READING PASSAGE —

Chinese electric vehicle (EV) manufacturer NIO Limited (NIO) posted an all-time high on Monday after announcing a partnership with NVIDIA Corporation (NVDA) to develop a new generation of self-driving vehicles. NVIDIA's DRIVE Orin system-on-a-chip will power E7 sedan technology and is scheduled to first appear in 2022. The news triggered immediate upgrades at BoA Securities and JPMorgan, with enthusiasm then dampened by the announcement of a $1.3 billion debt offering.
- NIO stock has rallied to an all-time high after announcing a partnership with NVIDIA.
- 2020 vehicle deliveries rose an impressive 121%.
- The company has gone to the capital markets four times to address persistent quarterly losses.
- Price action is reaching the upper end of Wall Street price targets.
The company also announced a new ET7 version with a more powerful battery pack, offering a drive range of over 620 miles. Deliveries of all models rose 8% in December, with 7,007 vehicles finishing up a 121.0 % year-over-year increase. The company ran into a roadblock in the first quarter when the pandemic first hit China but has posted excellent results since the second quarter, delivering 43,728 vehicles in total and 17,353 in the fourth quarter.
The bond offering marks the fourth time that NIO has put out the begging bowl because it continues to lose money, posting a $154 million net loss in the third quarter. This has prompted cautious calls, but Wall Street consensus on NIO stock continues to improve, with a "Moderate Buy" rating based upon seven "Buy" and five "Hold" recommendations. Even so, the stock may be overvalued, with price targets ranging from $30 and $75, while it is set to open Tuesday's session just $12 below the high target.
The debt market, or bond market, is the arena in which investment in loans are bought and sold. There is no single physical exchange for bonds. Transactions are mostly made between brokers or large institutions, or by individual investors.
NIO Daily Chart (2018 – 2021)
The company came public on U.S. exchanges at $6.00 in September 2018 and entered an immediate downtrend, posting lower highs and lower lows into October 2019's all-time low at $1.19. Modest buying interest reached $5.65 in January 2020, just before the COVID-19 outbreak in Wuhan, China, triggered a major lockdown. The stock posted a higher low at $2.11 in March and turned higher into the second quarter, completing a round trip into the first quarter peak in June.
The rally mounted the IPO opening print in July and the 2018 high a few sessions later. Price action then eased into a rising channel that suggests growing institutional sponsorship and has traded within those boundaries for the past seven months. The rally had to overcome just one high-volume selling event, in November, yielding a six-week trading range that matched overbought technical readings.
Range-bound action into January worked off those extremes ahead of the breakout, which could reach the upper end of analyst predictions quickly. Additional gains may require more bullish commentary, which is possible after the well-received NVIDIA partnership. Even so, revenue from the hook-up will not hit the bottom line until 2022, at the earliest, and NIO still needs to prove that it can make money without endless assistance from the capital markets.
An institutional investor is a company or organization that invests money on behalf of other people. Institutional investors often buy and sell substantial blocks of stocks, bonds, or other securities and, for that reason, are considered to be the whales on Wall Street.
The Bottom Line
NIO stock rallied strongly in 2020, taking advantage of Tesla, Inc.'s (TSLA) historic rally, but the Chinese EV manufacturer is now moving under its own power, reporting impressive vehicle sales and engaging in key partnerships that will generate innovative products into the middle of the decade.
Disclosure: The author held no positions in the aforementioned securities at the time of publication.

DATA BELOW —
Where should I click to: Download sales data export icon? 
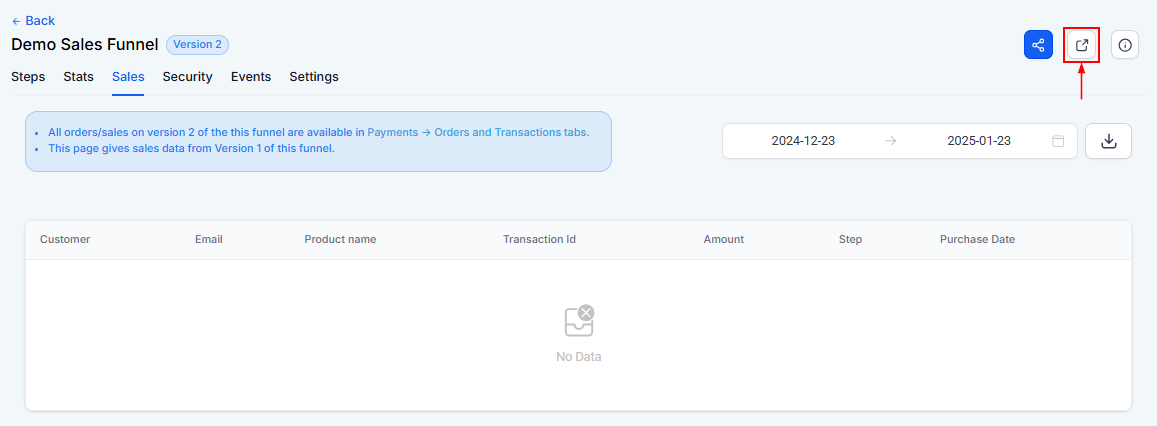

TASK DIRECTIONS — In the NIO article, what net loss did NIO post in the third quarter? The data has nothing to do with the NIO article.

THE COMPLETED TASK — $154 million